International Space Station. Credits: ESA

Crew training for Artemis astronauts focused so much on the scientific research that was undoubtedly at the center of these missions. From the beginning. Bleacher stressed that this training also consists of enabling the astronauts to carefully choose the materials to be examined and returned to Earth.

Analog or simulation training activities, for example, are underway at various locations across the United States and in icy places like Iceland, so astronauts learn how to collect samples in icy terrain. “One of the reasons we’re going to Antarctica with Artemis is because we think there’s volatiles we can get into,” Bleacher explained. Water is an example of a volatile substance.

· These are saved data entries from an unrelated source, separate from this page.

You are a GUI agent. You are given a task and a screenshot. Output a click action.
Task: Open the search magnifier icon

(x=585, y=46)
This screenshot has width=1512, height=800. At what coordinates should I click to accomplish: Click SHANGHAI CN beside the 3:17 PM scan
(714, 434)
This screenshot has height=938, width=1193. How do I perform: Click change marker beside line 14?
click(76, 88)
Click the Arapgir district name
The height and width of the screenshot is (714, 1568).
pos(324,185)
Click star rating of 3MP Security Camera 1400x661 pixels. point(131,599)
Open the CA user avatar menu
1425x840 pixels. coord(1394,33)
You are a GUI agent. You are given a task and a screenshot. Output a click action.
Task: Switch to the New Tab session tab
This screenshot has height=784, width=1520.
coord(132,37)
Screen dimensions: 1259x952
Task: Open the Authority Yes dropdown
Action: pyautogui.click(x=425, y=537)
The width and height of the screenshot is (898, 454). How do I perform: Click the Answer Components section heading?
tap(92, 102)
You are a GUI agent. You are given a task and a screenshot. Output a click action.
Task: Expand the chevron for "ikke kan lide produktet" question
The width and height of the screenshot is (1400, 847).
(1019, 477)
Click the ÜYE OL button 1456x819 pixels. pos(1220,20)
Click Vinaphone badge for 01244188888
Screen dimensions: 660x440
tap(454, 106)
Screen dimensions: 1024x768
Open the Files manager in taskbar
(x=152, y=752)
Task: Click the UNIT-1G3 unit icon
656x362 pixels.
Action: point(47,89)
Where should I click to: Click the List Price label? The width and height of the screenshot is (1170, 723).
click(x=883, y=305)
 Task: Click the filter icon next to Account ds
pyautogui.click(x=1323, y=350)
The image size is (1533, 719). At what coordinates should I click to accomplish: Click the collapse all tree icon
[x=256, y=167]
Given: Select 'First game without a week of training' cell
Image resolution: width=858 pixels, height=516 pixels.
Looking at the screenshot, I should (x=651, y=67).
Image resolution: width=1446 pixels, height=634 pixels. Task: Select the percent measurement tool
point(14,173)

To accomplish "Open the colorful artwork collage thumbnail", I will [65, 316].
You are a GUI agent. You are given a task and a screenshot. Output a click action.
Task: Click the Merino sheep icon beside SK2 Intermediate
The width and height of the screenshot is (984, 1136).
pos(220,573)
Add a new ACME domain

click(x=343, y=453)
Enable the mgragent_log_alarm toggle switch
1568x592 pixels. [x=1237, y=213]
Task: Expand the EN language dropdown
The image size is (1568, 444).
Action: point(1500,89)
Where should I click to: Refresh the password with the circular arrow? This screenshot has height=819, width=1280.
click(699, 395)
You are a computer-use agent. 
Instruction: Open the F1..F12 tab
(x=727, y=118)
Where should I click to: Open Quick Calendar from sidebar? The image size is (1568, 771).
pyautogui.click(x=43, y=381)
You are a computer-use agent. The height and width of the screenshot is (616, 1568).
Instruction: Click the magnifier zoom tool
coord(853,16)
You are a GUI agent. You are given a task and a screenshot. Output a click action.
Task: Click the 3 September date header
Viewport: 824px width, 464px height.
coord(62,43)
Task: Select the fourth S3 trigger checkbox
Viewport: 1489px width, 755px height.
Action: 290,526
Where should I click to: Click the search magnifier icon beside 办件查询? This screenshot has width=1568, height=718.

While these missions are very different, NASA notes that the lessons of the Apollo moon missions are still useful in shaping the Artemis program, as they can be based on the experience of the thousands of individuals who made moon landings possible in the 1960s. and 1970, as well as diagrams and technical information for those years.

Other programs will also support Artemis’ planning, added Sarah Noble, a program scientist in the Planetary Science Division at NASA Headquarters. This includes the Constellation program under George W. Bush, which was later canceled, which was intended to send humans to both the Moon and Mars. “We are not starting from scratch,” Noble said at the same conference. Noble added that the lunar scientific community has also changed over the years, taking advantage of the wealth of new information provided by lunar orbit (for example through NASA’s Lunar Reconnaissance Orbiter).